«Mieux vaut tard que jamais», pourrait-on dire à propos de la transformation numérique tant attendue et enfin opérée par notre média frère basé à Londres, Asharq Al-Awsat.
Pourtant, cet énorme investissement réalisé par notre propriétaire, le groupe SRMG, ne devrait pas surprendre, non seulement parce que le groupe a pris une décision stratégique ces deux dernières années en faveur de la transformation numérique, mais aussi parce que la technologie n'est pas étrangère à Asharq Al-Awsat.

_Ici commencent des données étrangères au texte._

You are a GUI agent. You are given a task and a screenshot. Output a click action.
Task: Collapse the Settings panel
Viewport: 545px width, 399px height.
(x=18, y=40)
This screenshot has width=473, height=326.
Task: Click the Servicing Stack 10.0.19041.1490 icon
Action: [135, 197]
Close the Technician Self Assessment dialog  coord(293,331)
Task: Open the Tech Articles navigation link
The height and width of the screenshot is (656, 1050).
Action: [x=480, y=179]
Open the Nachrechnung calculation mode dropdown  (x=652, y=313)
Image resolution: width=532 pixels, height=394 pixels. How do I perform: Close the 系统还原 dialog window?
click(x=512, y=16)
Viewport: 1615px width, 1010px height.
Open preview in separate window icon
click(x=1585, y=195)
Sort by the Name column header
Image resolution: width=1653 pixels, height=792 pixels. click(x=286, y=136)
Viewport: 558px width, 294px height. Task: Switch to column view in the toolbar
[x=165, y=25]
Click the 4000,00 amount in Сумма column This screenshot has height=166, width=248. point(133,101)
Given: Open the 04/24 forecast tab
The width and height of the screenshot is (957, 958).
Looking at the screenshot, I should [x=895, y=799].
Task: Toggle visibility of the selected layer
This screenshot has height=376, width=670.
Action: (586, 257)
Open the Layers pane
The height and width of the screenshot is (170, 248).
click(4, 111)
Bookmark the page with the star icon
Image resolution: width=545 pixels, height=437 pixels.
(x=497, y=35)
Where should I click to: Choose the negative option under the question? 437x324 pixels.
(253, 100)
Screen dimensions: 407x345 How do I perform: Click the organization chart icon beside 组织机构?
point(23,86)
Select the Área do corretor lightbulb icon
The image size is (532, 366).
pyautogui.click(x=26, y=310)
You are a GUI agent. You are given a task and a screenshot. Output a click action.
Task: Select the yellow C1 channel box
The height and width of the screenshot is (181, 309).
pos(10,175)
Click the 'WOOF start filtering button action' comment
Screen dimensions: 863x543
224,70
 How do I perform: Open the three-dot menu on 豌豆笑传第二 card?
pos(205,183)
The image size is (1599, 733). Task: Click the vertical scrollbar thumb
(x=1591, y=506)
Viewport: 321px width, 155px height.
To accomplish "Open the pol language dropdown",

Fondé par les légendaires éditeurs Hisham et Mohammad Ali Hafez en 1978, le média s'est taillé une place de choix parmi les journaux de langue arabe. En effet, il a toujours été en quelque sorte l'International Herald Tribune du monde arabe – un incontournable pour les personnes influentes dans leur pays et un fidèle compagnon de route pour les voyageurs d'affaires arabes, presque partout dans le monde.
Dans les années 1980, Asharq Al-Awsat est devenu le premier journal au monde à imprimer sur quatre continents via satellite. Il s'agissait d'une véritable percée dans le monde de l'édition. Même les Japonais – les maîtres du monde en matière de technologie à l'époque – s'étaient rendus à Londres pour découvrir cette merveille saoudienne.
C'est grâce à cet investissement dans l'innovation que le journal a obtenu son premier slogan publicitaire: «Soixante-dix pour cent du globe est couvert d'eau, le reste est couvert par Asharq Al-Awsat».
Alors que le secteur de la presse britannique, essentiellement syndiqué sous Margaret Thatcher, résistait aux changements technologiques et recourait aux grèves, Asharq Al-Awsat a été l'un des premiers journaux du Royaume-Uni ou du monde arabe à se lancer dans la publication assistée par ordinateur (PAO). Du jour au lendemain, les Mac d'Apple ont remplacé les papiers, les stylos et les machines à écrire, offrant aux journalistes arabes des technologies de pointe bien avant leurs confrères.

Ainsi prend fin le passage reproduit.